Bring collected wort to a vigorous boil. Watch for boilovers and reduce heat as needed.

7. Bittering hop addition (60 min)

At the start of the 60-minute boil, add 18 g Northern Brewer hops. Boil for 60 minutes total.

8. Flameout/Aroma hops

With 5 minutes left in the boil add 20 g Cascade hops and the Irish Moss or Whirlfloc (5 ml). With flameout, add 10 g Saaz hops for delicate noble-like aroma and steep for 10 minutes.

9. Cool and whirlpool

At the end of the hop steep, turn off the heat and whirlpool or gently stir the wort to concentrate hop particles in the center. Chill wort quickly to ~20°C (68°F) using an immersion chiller or plate chiller. Transfer to sanitized fermenter, trying to leave most trub behind.

Fermentation

10. Pitch yeast

Aerate the cooled wort well (oxygen is important for clean fermentation). Pitch the entire package of yeast (rehydrate dry yeast per instructions if using dry). Target pitching temperature: 18–20°C (64–68°F).

11. Primary fermentation

Ferment at 18–20°C for 5–7 days until vigorous fermentation subsides (gravity drop). Aim for final gravity around 1.010–1.012 to achieve ~5.0% ABV.

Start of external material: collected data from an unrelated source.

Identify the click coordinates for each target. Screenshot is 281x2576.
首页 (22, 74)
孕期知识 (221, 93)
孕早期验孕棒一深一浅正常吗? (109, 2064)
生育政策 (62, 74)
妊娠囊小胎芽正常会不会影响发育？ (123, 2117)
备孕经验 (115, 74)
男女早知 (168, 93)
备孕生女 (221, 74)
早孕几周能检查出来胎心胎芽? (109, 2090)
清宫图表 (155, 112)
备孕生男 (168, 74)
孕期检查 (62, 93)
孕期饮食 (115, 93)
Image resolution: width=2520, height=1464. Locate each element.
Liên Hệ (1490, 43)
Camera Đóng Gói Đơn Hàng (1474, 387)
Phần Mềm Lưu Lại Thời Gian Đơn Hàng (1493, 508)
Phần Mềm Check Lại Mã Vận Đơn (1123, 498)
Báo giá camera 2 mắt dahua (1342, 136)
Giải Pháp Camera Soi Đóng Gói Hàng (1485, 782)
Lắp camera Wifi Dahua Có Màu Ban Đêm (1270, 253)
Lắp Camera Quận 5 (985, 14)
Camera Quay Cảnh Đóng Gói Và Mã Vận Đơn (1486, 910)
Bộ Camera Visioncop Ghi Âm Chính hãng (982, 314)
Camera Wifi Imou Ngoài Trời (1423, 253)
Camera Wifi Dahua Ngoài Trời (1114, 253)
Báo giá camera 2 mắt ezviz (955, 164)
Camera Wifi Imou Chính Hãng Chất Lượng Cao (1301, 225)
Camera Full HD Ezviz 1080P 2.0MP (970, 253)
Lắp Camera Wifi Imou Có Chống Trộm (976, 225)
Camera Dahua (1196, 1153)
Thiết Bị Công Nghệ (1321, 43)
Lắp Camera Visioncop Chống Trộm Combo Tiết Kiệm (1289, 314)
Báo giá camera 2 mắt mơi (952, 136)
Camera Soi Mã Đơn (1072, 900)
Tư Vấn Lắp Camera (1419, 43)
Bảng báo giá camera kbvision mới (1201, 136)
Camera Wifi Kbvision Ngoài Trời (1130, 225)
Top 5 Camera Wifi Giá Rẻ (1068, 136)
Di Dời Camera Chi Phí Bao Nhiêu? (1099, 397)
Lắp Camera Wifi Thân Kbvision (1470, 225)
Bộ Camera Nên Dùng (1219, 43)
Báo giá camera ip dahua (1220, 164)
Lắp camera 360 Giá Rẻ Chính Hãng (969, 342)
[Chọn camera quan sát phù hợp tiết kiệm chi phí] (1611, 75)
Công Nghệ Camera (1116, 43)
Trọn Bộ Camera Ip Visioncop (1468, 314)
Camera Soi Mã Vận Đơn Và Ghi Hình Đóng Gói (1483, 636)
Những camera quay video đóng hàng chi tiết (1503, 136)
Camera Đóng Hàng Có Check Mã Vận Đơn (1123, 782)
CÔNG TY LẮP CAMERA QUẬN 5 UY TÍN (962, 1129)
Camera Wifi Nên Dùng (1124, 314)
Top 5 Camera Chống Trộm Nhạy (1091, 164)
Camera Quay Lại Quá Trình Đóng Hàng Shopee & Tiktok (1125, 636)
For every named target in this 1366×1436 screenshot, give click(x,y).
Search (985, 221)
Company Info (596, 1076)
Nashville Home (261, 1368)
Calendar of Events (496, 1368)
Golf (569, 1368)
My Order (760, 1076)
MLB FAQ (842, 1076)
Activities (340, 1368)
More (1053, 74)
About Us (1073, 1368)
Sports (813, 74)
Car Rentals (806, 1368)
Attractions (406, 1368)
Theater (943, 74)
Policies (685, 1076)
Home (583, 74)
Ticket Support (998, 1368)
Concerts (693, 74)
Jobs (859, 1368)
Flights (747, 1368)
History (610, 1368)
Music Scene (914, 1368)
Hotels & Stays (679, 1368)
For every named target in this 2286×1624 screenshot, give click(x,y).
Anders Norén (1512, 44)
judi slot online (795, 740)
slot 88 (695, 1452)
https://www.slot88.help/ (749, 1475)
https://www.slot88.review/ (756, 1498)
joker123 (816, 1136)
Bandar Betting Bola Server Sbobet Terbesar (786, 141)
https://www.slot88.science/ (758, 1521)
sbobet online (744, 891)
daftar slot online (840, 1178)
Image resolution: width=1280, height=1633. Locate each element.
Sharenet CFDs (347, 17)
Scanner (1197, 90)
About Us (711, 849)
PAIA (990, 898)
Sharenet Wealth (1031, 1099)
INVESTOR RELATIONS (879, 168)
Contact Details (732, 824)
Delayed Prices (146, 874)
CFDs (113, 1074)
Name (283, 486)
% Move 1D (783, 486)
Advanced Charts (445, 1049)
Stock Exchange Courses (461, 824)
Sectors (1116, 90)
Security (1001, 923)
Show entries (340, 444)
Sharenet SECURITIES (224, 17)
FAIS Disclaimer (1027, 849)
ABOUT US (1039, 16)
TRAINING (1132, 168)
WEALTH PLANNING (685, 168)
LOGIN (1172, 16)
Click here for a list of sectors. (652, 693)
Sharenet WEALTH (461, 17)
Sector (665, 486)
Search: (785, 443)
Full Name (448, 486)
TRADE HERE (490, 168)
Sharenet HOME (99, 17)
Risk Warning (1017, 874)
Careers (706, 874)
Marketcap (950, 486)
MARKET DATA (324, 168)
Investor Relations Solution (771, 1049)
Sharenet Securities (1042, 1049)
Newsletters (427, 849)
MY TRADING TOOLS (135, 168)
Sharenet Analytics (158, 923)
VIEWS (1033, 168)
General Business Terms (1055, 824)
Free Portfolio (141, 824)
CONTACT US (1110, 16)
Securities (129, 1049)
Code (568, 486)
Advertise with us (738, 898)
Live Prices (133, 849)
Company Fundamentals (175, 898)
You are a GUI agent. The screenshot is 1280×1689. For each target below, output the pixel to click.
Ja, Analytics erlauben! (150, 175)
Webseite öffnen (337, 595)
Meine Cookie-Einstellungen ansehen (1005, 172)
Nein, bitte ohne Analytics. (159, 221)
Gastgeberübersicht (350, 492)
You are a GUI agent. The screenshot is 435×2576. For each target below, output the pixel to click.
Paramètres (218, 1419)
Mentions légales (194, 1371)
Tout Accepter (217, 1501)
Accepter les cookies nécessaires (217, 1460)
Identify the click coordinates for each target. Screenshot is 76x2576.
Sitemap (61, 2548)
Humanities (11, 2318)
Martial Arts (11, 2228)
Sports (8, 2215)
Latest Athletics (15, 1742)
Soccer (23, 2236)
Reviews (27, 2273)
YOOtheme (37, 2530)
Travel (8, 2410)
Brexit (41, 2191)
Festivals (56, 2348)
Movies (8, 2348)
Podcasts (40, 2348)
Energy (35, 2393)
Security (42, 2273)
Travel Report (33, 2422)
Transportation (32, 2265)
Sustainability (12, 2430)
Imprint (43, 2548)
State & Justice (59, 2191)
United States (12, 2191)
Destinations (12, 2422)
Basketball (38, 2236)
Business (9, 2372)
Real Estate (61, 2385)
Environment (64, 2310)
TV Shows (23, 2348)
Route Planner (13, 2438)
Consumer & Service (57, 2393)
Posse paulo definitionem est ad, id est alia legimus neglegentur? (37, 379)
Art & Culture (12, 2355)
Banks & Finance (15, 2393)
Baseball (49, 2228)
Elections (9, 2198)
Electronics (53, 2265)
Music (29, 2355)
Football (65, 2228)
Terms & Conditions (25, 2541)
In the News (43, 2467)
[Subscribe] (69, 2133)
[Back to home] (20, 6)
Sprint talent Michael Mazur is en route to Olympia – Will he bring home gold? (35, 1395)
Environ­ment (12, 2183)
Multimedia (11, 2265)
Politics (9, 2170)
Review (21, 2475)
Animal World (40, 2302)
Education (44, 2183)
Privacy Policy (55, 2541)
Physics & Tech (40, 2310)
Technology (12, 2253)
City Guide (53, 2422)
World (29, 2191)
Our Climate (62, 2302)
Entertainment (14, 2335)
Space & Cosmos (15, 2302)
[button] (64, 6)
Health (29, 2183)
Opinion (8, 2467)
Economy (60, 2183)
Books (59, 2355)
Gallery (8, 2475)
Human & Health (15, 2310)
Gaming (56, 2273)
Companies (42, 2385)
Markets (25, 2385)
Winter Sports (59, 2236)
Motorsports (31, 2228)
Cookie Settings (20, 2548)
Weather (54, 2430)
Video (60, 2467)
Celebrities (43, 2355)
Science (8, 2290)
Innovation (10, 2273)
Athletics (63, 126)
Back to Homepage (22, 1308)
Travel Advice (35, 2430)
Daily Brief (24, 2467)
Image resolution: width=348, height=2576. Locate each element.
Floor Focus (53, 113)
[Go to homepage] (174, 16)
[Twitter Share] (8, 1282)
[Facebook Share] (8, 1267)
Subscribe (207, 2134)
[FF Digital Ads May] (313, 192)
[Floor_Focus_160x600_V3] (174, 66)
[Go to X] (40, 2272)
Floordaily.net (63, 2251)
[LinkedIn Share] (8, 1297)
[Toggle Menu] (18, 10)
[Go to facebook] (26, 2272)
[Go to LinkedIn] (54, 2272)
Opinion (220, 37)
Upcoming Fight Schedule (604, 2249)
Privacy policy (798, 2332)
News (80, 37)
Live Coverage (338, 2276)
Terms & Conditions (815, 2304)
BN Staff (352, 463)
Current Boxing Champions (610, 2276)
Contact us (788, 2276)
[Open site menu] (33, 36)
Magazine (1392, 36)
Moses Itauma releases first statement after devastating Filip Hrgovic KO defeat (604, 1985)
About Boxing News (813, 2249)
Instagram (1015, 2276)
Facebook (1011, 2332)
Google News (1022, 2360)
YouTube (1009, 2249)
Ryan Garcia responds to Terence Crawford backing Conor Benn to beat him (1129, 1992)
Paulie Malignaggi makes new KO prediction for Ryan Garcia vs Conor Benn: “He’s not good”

12. Diacetyl rest & conditioning

After primary fermentation slows (usually day 5–7), raise temperature to 20–22°C for 24–48 hours to allow yeast to clean up fermentation byproducts. Then lower to 12–14°C for 48–72 hours if you want extra clarity.

13. Cold crash

Cold crash the fermenter to 2–4°C for 48 hours to help yeast and haze particles settle if you have the capability.

Packaging

14. Prepare for packaging

Sanitize bottles/keg and all equipment. If bottling, dissolve 120 g (0.12 kg) corn sugar in 300 ml boiling water, cool and add to bottling bucket to achieve ~2.3 volumes CO2 for a blonde ale. If kegging, prepare CO2 tank and check seals.

15. Transfer

Siphon or pump beer off the trub into your bottling bucket or keg, minimizing oxygen pickup. For kegging, fill and seal keg; set CO2 to 10–12 psi and carbonate at 3–4°C for 5–7 days or force carbonate as desired.

16. Condition

If bottled, bottle and store at 18–20°C for 10–14 days to carbonate, then cold condition at 4°C for 48 hours before serving. If kegged, carbonate and chill to serving temperature (2–4°C).

17. Serve

Serve cold on draft (2–4°C) with moderate carbonation. Pour with a steady tilt and straighten at the last third to present a 1–1.5 cm head. Expect a light golden color, soft malt backbone, gentle floral/citrus hop notes, and a clean finish at ~5% ABV.